Kein Asylbescheid: Rollstuhlfahrerin als "Gefahr" für Kroatien

Das Urteil des Europäischen Gerichtshof ist für viele EU-Staaten richtungsweisend, was ihre Abschiebepraxis betrifft. Und für die viele Flüchtlinge – NGOs sprechen von "mehreren Hunderten" – hat das dramatische Folgen, sagt Petra Leschanz vom Verein "Border Crossing Spielfeld", der sich um jene kümmert, die über die Balkanroute in die Steiermark gekommen sind. "In Kroatien gibt es keine Chance auf ein faires Verfahren", wirft die Juristin den Behörden vor. Dem Verein liegen rund 50 Fälle von Asylwerbern vor, die bereits dorthin abgeschoben wurden. Ungeachtet ihrer individuellen Asyl-Geschichte finde sich bei allen derselbe Textbaustein: Sie stellten "ein Sicherheitsrisiko" dar und müssten das Land verlassen.

Der kroatische Sicherheitsdienst hat zum Beispiel Angst vor Sanaa, einer 41-jährigen, zweifachen Mutter aus dem Irak, die im Rollstuhl sitzt.
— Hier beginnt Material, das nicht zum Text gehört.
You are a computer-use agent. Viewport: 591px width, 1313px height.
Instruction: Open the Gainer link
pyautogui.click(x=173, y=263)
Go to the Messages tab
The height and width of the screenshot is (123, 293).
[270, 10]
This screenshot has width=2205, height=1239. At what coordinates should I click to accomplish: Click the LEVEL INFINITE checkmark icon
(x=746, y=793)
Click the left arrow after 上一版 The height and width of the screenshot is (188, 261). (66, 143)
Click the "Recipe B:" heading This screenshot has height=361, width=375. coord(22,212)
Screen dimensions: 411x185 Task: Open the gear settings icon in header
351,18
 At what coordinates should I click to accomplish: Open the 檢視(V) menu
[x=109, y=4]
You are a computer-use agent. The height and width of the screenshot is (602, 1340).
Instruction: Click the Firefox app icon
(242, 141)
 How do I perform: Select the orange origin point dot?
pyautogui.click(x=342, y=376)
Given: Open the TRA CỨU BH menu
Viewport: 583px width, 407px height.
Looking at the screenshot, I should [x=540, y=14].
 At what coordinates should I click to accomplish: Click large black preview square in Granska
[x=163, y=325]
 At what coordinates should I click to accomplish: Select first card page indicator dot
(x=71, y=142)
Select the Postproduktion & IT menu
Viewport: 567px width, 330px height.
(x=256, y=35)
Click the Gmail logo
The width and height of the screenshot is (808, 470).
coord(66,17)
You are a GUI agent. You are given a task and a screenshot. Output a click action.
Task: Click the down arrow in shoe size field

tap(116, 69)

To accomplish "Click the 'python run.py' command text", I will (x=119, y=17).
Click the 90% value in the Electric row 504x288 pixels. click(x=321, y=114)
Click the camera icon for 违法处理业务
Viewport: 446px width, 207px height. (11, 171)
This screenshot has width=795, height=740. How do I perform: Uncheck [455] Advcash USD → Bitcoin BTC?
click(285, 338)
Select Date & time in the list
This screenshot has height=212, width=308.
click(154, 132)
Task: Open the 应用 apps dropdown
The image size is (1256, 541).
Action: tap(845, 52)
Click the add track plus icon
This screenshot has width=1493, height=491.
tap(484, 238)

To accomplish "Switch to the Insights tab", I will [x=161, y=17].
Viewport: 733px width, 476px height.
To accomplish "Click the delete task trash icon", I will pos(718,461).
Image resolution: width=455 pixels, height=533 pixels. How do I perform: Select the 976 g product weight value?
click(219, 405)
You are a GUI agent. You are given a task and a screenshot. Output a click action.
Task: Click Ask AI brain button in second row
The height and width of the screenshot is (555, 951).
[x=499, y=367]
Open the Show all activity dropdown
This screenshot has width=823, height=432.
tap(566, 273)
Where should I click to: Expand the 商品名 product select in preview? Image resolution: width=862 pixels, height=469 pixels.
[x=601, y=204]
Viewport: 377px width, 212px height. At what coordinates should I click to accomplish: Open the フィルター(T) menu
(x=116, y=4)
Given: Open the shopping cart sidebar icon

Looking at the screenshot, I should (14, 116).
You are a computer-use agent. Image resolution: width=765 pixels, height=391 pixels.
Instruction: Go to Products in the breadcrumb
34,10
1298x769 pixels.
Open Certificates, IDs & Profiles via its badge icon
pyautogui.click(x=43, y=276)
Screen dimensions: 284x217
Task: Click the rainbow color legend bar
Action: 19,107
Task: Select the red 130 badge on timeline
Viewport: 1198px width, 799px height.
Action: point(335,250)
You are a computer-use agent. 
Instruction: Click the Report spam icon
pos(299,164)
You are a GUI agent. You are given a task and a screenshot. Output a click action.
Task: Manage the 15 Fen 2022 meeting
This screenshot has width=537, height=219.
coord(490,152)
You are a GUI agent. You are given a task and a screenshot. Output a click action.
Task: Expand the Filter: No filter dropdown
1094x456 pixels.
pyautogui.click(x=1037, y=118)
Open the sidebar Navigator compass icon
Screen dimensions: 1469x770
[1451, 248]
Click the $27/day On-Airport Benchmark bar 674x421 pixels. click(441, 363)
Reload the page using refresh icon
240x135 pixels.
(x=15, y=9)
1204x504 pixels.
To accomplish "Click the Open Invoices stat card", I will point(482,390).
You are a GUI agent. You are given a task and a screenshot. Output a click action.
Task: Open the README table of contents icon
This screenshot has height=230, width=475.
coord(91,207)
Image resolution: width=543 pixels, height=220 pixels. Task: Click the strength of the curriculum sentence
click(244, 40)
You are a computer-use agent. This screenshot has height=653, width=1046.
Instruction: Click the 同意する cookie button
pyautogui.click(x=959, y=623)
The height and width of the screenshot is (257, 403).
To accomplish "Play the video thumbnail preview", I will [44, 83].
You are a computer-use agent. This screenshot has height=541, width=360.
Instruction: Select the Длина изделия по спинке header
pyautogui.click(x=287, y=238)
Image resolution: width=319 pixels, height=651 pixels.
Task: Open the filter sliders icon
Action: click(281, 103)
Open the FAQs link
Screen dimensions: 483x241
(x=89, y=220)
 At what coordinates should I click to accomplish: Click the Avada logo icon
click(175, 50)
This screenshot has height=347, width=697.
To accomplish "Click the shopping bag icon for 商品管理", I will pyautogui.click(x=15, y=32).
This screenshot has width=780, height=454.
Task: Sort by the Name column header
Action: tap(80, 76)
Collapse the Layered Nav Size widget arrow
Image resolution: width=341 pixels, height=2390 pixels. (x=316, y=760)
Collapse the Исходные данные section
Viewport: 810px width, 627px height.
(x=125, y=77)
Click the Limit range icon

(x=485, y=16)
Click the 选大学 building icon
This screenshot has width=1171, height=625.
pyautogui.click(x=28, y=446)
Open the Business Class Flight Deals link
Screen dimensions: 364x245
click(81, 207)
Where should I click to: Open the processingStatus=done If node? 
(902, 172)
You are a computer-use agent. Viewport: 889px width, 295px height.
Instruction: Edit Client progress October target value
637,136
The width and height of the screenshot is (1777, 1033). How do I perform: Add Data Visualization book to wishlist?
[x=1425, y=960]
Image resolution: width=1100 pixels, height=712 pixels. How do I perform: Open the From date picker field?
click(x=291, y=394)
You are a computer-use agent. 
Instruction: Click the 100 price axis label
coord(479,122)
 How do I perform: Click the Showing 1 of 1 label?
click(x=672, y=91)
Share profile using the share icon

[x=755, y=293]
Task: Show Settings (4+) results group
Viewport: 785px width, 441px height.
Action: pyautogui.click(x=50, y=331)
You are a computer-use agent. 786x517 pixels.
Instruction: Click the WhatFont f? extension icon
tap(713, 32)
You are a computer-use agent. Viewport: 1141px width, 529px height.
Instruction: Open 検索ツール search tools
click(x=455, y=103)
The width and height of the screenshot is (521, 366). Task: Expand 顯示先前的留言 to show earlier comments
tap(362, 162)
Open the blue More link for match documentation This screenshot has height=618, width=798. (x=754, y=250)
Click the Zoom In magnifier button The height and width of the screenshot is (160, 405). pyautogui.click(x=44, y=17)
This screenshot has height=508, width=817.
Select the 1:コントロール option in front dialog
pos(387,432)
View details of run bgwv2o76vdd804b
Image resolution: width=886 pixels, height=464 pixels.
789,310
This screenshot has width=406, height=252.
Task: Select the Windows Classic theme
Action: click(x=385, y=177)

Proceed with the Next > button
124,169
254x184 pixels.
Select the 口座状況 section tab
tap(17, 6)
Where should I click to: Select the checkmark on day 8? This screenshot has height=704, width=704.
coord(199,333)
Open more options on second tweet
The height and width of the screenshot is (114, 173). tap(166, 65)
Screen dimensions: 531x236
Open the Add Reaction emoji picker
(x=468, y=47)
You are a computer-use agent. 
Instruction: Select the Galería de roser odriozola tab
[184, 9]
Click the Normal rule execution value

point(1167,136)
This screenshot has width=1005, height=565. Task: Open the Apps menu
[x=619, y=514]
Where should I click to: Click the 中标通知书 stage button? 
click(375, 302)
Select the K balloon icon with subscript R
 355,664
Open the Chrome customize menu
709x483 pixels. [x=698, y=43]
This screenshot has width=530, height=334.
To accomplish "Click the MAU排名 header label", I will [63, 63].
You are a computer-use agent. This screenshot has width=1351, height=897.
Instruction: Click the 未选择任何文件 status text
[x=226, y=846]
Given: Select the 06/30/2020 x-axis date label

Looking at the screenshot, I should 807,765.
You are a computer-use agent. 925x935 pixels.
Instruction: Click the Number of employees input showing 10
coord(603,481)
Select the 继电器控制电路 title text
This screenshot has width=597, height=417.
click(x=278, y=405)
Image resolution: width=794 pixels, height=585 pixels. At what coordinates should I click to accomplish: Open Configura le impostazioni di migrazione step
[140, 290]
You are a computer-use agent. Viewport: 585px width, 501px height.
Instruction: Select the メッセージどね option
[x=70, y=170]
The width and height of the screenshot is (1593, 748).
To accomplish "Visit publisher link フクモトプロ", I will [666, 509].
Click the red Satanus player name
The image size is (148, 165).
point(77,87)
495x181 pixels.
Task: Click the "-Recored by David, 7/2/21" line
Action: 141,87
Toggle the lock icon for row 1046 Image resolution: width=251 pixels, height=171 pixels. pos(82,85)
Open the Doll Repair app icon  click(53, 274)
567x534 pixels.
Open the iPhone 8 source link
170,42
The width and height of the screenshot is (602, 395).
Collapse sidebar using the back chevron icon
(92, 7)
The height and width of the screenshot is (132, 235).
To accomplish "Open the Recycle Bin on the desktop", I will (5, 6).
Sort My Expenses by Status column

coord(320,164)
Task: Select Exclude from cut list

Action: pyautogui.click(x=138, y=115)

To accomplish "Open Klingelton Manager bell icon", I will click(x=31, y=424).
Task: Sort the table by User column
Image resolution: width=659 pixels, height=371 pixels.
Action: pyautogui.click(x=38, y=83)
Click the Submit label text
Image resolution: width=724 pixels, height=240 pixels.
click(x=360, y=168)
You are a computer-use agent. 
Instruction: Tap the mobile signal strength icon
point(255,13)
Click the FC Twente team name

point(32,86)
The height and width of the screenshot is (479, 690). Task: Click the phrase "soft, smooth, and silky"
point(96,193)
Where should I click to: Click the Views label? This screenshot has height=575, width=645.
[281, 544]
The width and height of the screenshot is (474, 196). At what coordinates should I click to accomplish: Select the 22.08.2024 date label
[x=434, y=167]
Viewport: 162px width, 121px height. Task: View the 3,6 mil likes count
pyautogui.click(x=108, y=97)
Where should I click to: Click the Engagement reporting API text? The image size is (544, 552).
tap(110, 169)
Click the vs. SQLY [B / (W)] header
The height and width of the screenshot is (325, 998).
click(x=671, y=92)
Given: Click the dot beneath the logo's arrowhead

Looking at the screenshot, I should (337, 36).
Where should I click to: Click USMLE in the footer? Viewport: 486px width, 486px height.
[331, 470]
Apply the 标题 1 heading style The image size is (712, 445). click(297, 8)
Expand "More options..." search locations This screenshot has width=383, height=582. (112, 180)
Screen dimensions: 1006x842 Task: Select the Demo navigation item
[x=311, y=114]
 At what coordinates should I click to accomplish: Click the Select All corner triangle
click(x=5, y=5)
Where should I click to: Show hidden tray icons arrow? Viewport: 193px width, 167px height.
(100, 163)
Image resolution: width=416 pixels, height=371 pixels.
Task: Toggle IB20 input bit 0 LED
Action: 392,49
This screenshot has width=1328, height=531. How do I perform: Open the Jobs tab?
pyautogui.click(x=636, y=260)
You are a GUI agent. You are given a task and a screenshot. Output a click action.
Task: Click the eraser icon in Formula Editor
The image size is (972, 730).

Sie war zunächst in Oberösterreich, wurde dann aber nach Kroatien abgeschoben – dort wurde ihr Asylantrag abgelehnt.

Österreichische Justiz am Zug

Die Behörden berufen sich im Bescheid auf Geheimdienstinformationen, den Betroffenen wird deshalb die Einsicht in etwaige Unterlagen verwehrt. "Sie wissen nicht, was ihnen vorgeworfen wird, und können sich nicht verteidigen", kritisiert Juristin Leschanz.Kaum Chancen auf AsylZum Vergleich: In Österreich kann jemandem nur dann das Recht auf Asyl aberkannt werden, wenn er wegen eines Verbrechens, auf das mehr als drei Jahre Haft stehen (etwa schwere Körperverletzung), rechtskräftig verurteilt ist.

Dass es bei der Asylpraxis der Kroaten eine massive Schieflage geben könnte, zeigen laut "Border Crossing Spielfeld" auch die Asylzahlen: Während in Österreich mehr als 90 Prozent der Antragsteller aus Syrien Asyl gewährt bekommen, sei es in Kroatien genau umgekehrt: Laut Schätzungen werden 90 Prozent der Syrer abgelehnt.

Laut Juristin Leschanz ist jetzt die heimische Justiz gefragt: Seit einem Jahr sind mehrere Verfahren anhängig, weil Betroffene wegen der Zustände in Kroatien einer Abschiebung entgehen wollen. "Die Berichte sind derart schwerwiegend, dass die österreichischen Gerichte daran nicht vorbeikommen", glaubt Leschanz.

Ihre Kollegin Birgit Roth, die auch die Irakerin Saana betreut, besucht am Wochenende ein Lager in Kroatien und überbringt die schlechte Nachricht. "Viele haben bis zuletzt gehofft, dass ihre Abschiebung für rechtswidrig erklärt wird und sie eine neue Chance bekommen", sagt sie.